Conocybe vaginata

Scientific classification
- Domain: Eukaryota
- Kingdom: Fungi
- Division: Basidiomycota
- Class: Agaricomycetes
- Order: Agaricales
- Family: Bolbitiaceae
- Genus: Conocybe
- Species: C. vaginata
- Binomial name: Conocybe vaginata Watling (1979)

= Conocybe vaginata =

- Authority: Watling (1979)

Species of fungus

Conocybe vaginata is a species of mushroom-producing fungus in the family Bolbitiaceae.

== Taxonomy ==
It was described in 1979 by the Scottish mycologist Roy Watling who classified it as Conocybe vaginata.

It is notable as being one of the few Conocybe species which has a volva and subsequently was placed in Conocybe sect. Singerella along with the other volvate species.

== Description ==
Conocybe vaginata is a small volvate mushroom.

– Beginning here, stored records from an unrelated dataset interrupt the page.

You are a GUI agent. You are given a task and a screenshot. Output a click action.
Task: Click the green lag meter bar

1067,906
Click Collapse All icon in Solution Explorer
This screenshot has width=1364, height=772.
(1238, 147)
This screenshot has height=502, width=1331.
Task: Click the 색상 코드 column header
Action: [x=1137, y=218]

Cap: 1.4-2cm wide starting hemispherical to ovoid to campanulate before expanding with age. The hygrophanous surface is smooth, dry and very striated with a brownish or greyish beige colour. Stem: 7-7.6cm long and 1-2mm thick. The surface is white and smooth with a pubescent coating all over but no striations. It is very fragile and hollow with a swollen base that sits inside the persistent, membranous white volva. Gills: Free to adnexed, greyish beige to pale rust coloured becoming more rust brown with age. They are narrow and ventricose. Spores: (11) 11.5-12.5 (13) x 8.5-10 x 6.5-8 μm. Broadly ellipsoid and smooth with a thick wall and large germ pore. Yellow-brown in water turning red-brown in KOH. Basidia: (17.5) 20-24 x 12-15 μm. Clavate and hyaline in water or alkaline mounts.

== Habitat and distribution ==
The specimens studied by Watling were found under bamboo in Castanopsis and Araucaria woodland and on rotten wood in Castanopsis forests in New Guinea.